_Texto proporcionado_
25 septiembre 2010

Gárgola


Cuando se cumple un cuarto de siglo de su primera edición en Cátedra, Algaida recupera Gárgola, la deslumbrante novela de José Antonio Ramírez Lozano que ganó en 1984 el Premio Azorín y optó en 1986 al Nacional de Literatura.

Llevaba agotada y descatalogada algunos años, pero sus muertos -esos difuntos que están a medio camino entre la Comala de Rulfo y la Galicia de Cunqueiro- han seguido viviendo en ese y en otros libros, a la espera del juicio final y de las trompetas macabras de las postrimerías:

Los difuntos son torpes como alfeñiques. Carraspean y tosen sin que al final acierten a escupir. Bostezan pero jamás sueñan. Echan cuenta de su edad y los años se les trastabillan como huesecillos. Ni la pericia de abuelo Camilo para con la baraja, ni el arte aquel de mover las orejas de tío Cándido, el de la Sora. Nada, que todo llevólo la muerte con su andanza. Viniéranles ahora con la resurrección de la carne y se compondrían con harta dificultad. Así que el canónigo Turpín gasta el día en el claustro ejercitándoles habilidades que miran tanto por su agilidad en la santiguadura como por la rapidez en componer sus huesos. A tal fin se los numera uno a uno con almagre, de modo que procedan ordenadamente cuando las prisas de las trompetas últimas.

Sus muertos numerables de Adviento, Cuaresma y Pascua, muertos de iglesia, chupacirios, fusilados que orinan las tapias del cementerio y se esconden en los retablos, difuntos en celo que persiguen a las vírgenes necias (Cada cual con su alcuza) y magrean a Tiberina, la más joven de ellas, bajo la higuera chumba de la muralla.

_Actividad_
Copia completo y sin ningún cambio el texto de arriba sobre la reedición de Gárgola.

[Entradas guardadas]
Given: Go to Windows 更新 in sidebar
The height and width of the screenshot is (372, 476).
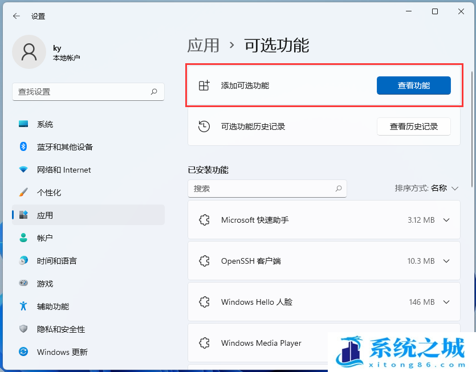Looking at the screenshot, I should coord(62,352).
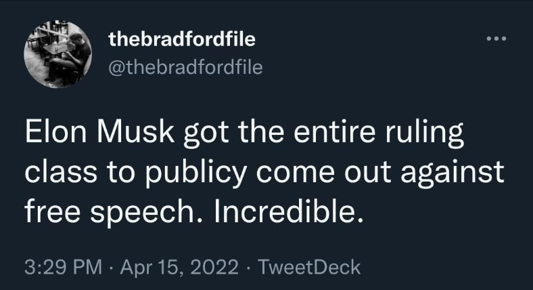
Task: Click the words Elon Musk in tweet
Action: [x=99, y=132]
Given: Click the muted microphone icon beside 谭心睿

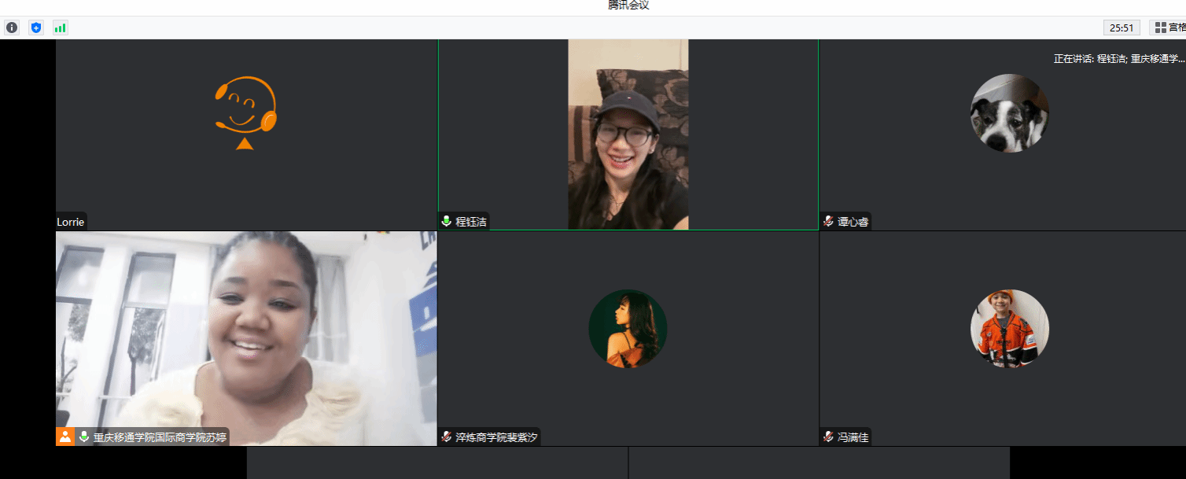Looking at the screenshot, I should pyautogui.click(x=828, y=222).
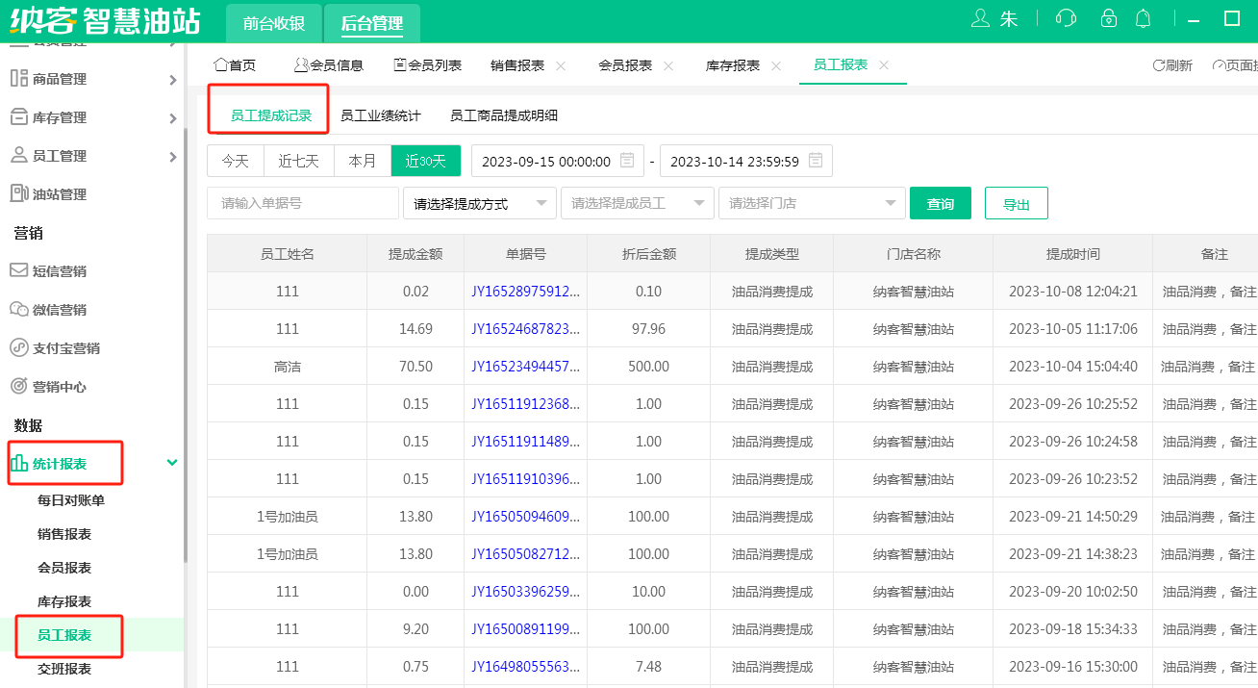Select the 本月 date range option
1258x688 pixels.
click(x=363, y=161)
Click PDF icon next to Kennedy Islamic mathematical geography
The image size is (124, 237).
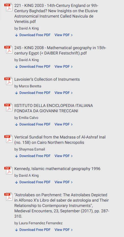pyautogui.click(x=8, y=171)

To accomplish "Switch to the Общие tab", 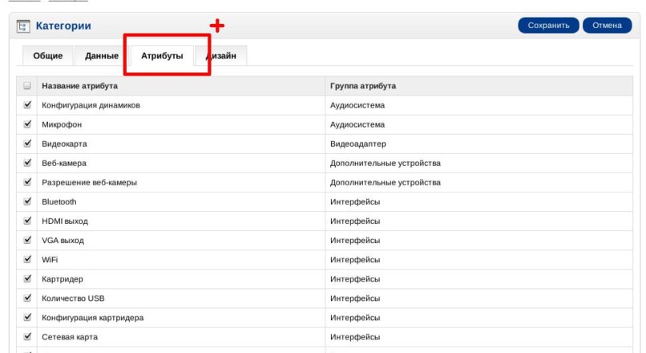I will (48, 55).
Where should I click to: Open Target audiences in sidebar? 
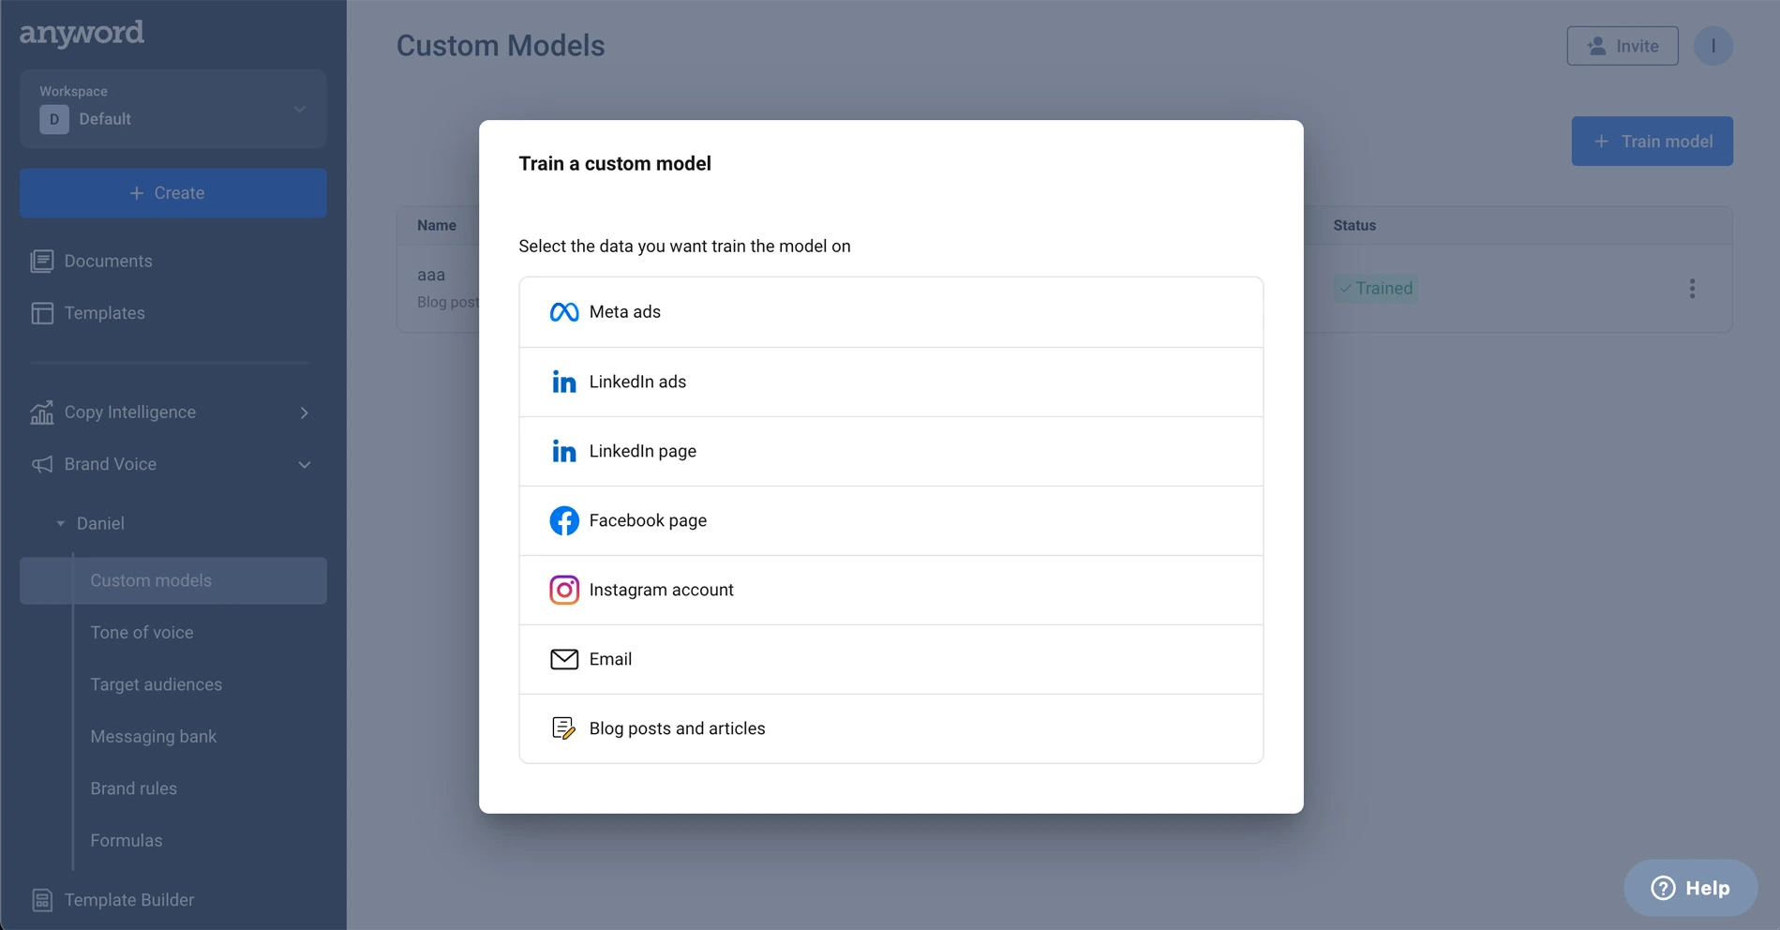pos(156,684)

_Tarea resuelta_
25 septiembre 2010

Gárgola


Cuando se cumple un cuarto de siglo de su primera edición en Cátedra, Algaida recupera Gárgola, la deslumbrante novela de José Antonio Ramírez Lozano que ganó en 1984 el Premio Azorín y optó en 1986 al Nacional de Literatura.

Llevaba agotada y descatalogada algunos años, pero sus muertos -esos difuntos que están a medio camino entre la Comala de Rulfo y la Galicia de Cunqueiro- han seguido viviendo en ese y en otros libros, a la espera del juicio final y de las trompetas macabras de las postrimerías:

Los difuntos son torpes como alfeñiques. Carraspean y tosen sin que al final acierten a escupir. Bostezan pero jamás sueñan. Echan cuenta de su edad y los años se les trastabillan como huesecillos. Ni la pericia de abuelo Camilo para con la baraja, ni el arte aquel de mover las orejas de tío Cándido, el de la Sora. Nada, que todo llevólo la muerte con su andanza. Viniéranles ahora con la resurrección de la carne y se compondrían con harta dificultad. Así que el canónigo Turpín gasta el día en el claustro ejercitándoles habilidades que miran tanto por su agilidad en la santiguadura como por la rapidez en componer sus huesos. A tal fin se los numera uno a uno con almagre, de modo que procedan ordenadamente cuando las prisas de las trompetas últimas.

Sus muertos numerables de Adviento, Cuaresma y Pascua, muertos de iglesia, chupacirios, fusilados que orinan las tapias del cementerio y se esconden en los retablos, difuntos en celo que persiguen a las vírgenes necias (Cada cual con su alcuza) y magrean a Tiberina, la más joven de ellas, bajo la higuera chumba de la muralla.